U.S. Senator Martin Heinrich toured Chispas Farm on Friday afternoon as part of an effort to empower farmers to reach net-zero emissions by 2040. Chispas Farms is a shining example of the successful use of regenerative farming practices in soil rehabilitation and creating a symbiotic relationship with the local environment. Heinrich was joined by Casey Holland, who runs Chispas Farms.
Heinrich believes that by investing and modernizing U.S. agricultural practices, the U.S. can significantly reduce its carbon footprint. The Senator has called on more than $200 billion to be invested in U.S. agriculture to promote sustainability and turn the industry into a solution to reducing greenhouse gas emissions rather than a contributor. Heinrich joined other notable Democrats in Washington, including Senator Cory Booker (D-NJ) and Representative Chellie Pingree (D-Maine), in leading 30 other Democrats to urge Congress and the Senate through a letter to support a long term investment strategy in U.S. agriculture over the next decade. The Agricultural Resiliency Act (ARA), which Heinrich introduced on Earth Day earlier this year, would fund programs that would encourage farmers to utilize regenerative practices and a switch to renewable energy for rural communities, among other initiatives. The bill would also fund USDA research and regional climate hubs.
“I’m proud to join Congresswoman Pingree, an organic farmer of more than 40 years, to introduce the Agriculture Resilience Act, which sets a national goal of achieving net-zero emissions in agriculture by 2040 through farmer-led, science-based initiatives,” Heinrich said in a press release. Heinrich praised and used New Mexico farmers as an example of farmers who have had to adapt to New Mexico’s often unforgiving climate.
Chispas Farm, located in Albuquerque’s South Valley, is a farm that has thrived in recent years despite the lingering drought. Holland, who led a tour of the farm for the Senator, credited the farm’s regenerative farming practices and community-oriented approach to running the farm for their success.
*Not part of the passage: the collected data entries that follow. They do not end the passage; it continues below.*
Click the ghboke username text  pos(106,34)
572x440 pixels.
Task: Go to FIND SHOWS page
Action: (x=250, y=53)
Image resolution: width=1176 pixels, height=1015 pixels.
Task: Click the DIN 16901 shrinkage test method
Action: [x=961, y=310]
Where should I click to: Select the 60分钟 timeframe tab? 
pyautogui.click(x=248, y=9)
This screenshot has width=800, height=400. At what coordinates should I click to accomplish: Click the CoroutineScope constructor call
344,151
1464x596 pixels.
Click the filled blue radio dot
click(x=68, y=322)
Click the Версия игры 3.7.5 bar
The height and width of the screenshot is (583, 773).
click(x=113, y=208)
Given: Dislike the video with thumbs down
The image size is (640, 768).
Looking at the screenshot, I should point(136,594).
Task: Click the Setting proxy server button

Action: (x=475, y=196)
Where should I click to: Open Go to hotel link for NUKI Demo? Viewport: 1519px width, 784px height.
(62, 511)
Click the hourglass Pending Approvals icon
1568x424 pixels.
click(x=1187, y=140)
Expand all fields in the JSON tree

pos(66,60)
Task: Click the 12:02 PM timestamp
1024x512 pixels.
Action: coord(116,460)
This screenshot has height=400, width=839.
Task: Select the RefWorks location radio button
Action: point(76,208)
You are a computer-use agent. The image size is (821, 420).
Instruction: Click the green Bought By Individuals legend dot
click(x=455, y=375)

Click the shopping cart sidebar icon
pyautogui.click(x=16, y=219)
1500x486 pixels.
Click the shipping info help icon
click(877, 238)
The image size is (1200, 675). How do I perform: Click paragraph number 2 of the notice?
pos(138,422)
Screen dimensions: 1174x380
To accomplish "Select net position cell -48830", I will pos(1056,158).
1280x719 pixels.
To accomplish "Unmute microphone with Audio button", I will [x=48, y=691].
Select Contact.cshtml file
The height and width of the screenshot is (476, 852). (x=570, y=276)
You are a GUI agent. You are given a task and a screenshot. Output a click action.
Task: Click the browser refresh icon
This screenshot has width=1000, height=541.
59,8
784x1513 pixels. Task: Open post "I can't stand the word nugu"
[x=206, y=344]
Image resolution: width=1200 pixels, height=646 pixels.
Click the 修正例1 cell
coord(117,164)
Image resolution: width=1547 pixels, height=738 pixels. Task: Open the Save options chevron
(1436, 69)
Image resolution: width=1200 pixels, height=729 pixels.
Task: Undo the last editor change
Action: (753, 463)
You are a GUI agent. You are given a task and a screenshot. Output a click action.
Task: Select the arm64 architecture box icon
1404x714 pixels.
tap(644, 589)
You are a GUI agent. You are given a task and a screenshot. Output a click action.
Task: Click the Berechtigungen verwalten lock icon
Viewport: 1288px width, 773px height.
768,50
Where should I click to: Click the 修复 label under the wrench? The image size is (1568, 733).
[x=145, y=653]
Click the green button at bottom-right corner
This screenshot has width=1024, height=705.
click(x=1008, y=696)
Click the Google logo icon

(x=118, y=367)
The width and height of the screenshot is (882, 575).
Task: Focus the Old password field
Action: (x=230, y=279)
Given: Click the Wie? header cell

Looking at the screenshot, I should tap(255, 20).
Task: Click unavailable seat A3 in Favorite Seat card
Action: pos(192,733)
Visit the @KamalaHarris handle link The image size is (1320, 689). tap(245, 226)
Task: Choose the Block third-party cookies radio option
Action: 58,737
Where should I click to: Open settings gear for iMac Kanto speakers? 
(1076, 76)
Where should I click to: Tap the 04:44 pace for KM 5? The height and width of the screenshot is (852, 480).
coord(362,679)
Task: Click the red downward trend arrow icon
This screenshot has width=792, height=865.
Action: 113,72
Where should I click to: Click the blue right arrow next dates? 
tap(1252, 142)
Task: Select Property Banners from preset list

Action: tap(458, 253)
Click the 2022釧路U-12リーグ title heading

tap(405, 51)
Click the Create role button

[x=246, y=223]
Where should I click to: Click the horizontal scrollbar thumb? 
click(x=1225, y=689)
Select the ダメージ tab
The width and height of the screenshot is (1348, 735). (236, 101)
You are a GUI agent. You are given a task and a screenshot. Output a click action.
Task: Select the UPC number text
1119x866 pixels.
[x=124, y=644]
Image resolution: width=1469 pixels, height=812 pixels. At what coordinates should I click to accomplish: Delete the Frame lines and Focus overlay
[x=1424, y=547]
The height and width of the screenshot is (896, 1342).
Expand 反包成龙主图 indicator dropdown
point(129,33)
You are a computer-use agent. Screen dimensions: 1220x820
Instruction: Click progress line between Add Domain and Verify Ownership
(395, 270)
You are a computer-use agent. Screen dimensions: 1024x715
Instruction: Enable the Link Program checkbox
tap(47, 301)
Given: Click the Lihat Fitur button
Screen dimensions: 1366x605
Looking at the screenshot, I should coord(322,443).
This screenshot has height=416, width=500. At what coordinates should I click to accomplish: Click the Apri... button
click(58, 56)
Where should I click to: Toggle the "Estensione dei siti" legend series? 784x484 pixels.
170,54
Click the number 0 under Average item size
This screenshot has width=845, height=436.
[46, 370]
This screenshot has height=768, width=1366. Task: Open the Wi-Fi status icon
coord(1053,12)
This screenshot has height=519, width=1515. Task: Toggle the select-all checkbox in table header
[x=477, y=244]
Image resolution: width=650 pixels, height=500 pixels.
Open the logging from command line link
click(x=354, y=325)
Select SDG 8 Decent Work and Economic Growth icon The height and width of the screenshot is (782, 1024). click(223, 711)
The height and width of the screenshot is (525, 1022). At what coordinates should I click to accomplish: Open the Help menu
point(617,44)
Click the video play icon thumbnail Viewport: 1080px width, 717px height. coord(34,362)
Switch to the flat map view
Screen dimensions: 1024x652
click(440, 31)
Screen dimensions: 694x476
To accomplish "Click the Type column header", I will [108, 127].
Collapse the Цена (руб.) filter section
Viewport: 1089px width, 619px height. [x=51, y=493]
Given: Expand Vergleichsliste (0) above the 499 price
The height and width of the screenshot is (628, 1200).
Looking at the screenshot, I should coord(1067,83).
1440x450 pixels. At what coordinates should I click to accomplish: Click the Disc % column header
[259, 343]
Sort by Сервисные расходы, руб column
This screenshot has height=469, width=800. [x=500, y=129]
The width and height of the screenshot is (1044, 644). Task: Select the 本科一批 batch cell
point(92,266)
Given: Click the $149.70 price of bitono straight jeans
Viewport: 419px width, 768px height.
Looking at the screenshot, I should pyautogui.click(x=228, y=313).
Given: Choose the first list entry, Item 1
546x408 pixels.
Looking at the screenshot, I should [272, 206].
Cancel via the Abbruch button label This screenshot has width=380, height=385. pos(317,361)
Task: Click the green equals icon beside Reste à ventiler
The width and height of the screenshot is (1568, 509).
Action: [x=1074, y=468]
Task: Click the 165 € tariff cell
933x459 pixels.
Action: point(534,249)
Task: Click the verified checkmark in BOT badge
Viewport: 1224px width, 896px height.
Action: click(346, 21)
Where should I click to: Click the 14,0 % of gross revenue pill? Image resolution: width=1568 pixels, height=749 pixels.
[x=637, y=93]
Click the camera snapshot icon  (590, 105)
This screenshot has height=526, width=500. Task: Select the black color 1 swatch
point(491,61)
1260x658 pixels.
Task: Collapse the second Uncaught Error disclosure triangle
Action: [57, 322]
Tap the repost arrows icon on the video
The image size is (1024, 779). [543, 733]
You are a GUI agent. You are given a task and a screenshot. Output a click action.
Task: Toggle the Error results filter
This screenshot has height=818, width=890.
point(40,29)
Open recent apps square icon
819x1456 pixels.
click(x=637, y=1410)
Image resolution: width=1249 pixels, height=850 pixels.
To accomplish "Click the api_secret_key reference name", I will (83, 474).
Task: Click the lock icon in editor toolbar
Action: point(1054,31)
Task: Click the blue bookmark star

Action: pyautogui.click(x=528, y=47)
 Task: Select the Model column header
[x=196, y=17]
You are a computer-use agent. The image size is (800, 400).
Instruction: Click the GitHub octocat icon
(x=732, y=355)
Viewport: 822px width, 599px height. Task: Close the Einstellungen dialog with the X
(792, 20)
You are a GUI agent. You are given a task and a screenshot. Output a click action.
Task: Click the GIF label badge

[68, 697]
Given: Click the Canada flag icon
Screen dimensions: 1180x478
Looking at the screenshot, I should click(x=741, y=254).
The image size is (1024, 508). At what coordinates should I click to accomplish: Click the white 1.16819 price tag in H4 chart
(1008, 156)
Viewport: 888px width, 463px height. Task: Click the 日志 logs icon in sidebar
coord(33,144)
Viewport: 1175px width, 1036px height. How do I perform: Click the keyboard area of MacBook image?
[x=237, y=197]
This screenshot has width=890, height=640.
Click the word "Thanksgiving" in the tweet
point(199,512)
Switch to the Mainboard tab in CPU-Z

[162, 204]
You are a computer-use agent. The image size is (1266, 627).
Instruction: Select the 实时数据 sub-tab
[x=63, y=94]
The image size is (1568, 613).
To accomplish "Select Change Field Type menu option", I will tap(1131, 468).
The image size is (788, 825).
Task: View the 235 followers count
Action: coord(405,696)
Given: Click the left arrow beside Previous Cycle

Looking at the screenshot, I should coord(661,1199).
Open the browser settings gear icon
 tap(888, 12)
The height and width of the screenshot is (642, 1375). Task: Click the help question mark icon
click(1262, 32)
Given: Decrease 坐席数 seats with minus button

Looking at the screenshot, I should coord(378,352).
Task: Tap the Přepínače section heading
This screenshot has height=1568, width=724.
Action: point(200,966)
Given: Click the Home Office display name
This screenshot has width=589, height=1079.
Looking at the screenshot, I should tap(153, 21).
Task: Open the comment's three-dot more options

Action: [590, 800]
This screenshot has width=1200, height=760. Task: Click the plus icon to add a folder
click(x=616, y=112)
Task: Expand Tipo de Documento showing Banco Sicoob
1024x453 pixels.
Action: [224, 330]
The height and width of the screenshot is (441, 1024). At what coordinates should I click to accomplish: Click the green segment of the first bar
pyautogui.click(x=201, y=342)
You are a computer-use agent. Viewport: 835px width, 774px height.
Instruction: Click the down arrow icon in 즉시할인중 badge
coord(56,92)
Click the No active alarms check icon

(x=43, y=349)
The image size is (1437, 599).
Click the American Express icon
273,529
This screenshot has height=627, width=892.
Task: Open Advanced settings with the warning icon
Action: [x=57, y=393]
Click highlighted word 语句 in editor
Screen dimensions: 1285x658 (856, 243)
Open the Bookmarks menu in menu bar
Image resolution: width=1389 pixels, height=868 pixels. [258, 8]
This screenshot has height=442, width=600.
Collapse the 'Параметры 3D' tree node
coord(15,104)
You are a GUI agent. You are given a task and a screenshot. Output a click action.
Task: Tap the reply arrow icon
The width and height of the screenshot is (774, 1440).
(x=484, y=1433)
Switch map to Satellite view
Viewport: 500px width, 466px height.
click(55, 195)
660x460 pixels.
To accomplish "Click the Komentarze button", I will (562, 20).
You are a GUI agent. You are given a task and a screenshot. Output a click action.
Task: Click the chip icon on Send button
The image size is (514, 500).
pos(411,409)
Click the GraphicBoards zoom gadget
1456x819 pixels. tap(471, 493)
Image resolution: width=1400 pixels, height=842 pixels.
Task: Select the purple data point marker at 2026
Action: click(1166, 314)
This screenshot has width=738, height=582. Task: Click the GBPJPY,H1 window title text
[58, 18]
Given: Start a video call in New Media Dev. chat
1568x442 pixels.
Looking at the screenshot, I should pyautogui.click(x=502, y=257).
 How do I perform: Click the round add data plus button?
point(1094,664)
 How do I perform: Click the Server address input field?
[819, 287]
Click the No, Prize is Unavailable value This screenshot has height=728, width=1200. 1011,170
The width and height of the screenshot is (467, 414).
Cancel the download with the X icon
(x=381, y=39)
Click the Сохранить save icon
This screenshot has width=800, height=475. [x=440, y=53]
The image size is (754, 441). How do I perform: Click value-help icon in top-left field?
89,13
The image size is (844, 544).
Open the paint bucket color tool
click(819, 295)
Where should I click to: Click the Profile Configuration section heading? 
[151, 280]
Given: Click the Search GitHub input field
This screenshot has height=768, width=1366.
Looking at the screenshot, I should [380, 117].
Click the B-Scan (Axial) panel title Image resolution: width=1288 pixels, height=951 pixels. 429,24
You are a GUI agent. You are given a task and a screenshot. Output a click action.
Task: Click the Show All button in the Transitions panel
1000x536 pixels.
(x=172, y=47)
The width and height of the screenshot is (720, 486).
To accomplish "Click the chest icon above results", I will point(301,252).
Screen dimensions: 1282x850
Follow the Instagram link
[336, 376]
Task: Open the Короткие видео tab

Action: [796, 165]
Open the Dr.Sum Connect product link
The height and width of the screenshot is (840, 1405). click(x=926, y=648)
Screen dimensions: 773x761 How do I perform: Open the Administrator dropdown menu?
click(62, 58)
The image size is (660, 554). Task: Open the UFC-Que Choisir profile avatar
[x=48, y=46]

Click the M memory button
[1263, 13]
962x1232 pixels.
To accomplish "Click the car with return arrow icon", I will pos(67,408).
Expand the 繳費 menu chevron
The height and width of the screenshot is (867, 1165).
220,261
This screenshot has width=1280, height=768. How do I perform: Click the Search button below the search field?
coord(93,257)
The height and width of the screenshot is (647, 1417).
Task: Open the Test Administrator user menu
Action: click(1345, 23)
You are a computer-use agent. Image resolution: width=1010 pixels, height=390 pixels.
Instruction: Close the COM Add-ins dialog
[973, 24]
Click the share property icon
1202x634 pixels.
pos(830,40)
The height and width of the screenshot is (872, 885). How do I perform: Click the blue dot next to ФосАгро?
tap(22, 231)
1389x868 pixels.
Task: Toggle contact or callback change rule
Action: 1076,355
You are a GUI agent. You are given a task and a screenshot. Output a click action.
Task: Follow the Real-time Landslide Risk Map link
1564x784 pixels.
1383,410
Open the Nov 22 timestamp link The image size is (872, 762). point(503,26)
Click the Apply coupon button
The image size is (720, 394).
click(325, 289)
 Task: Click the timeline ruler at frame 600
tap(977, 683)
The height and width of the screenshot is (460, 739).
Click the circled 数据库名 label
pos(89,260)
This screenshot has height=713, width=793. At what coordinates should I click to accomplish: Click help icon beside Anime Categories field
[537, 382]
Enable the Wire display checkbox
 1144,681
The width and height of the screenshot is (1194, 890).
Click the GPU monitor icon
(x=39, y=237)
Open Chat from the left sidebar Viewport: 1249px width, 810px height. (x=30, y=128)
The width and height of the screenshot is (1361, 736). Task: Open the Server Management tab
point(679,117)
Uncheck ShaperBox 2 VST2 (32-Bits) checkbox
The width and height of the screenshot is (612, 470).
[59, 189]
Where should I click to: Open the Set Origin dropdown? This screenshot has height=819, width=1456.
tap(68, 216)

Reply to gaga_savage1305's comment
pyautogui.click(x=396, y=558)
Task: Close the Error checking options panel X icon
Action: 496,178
“New Mexico’s farmers and ranchers, whose livelihoods depend on the health of our land and water, are on the frontlines of the climate crisis and know all too well the effects that extreme weather events can have on their operations. Through regenerative agriculture and soil management, our producers can simultaneously make their land more resilient and play a large role in the fight against climate change,” Heinrich said in a press release. Part of the tour included Chispas Farm’s water conservation methods and their efforts to make the land work for them. Through the use of goats, chickens, and a host of symbiotic flora, the farm has not only achieved sustainable farming practices but has also significantly increased its efficiency of the farm.
The Agricultural Resiliency Act has received supportive statements from over 40 organizations and prominent environmentalists, including Al Gore and the National Farmers Union.